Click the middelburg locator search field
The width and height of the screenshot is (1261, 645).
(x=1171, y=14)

-=-=-

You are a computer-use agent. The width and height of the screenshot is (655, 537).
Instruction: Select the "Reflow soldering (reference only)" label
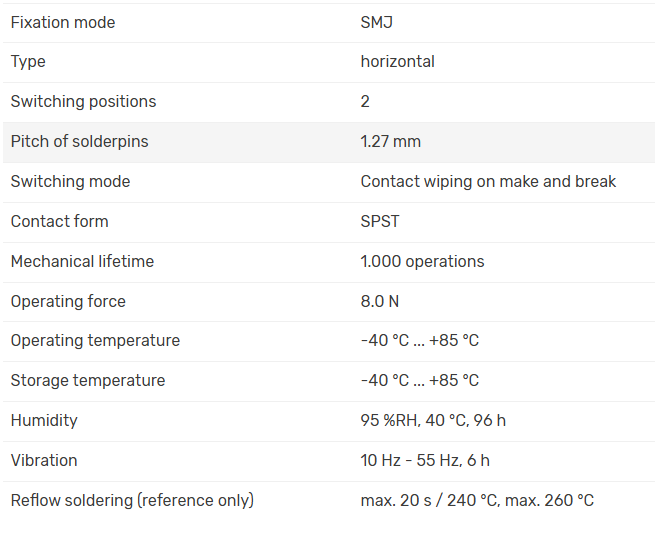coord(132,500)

-=-=-

Switch "search field" to "search box" in the records from the line with "Click the middelburg locator search field" up to and including the line with "(x=1171, y=14)", and give those lines again with everything else unchanged.

Click the middelburg locator search box
The width and height of the screenshot is (1261, 645).
(x=1171, y=14)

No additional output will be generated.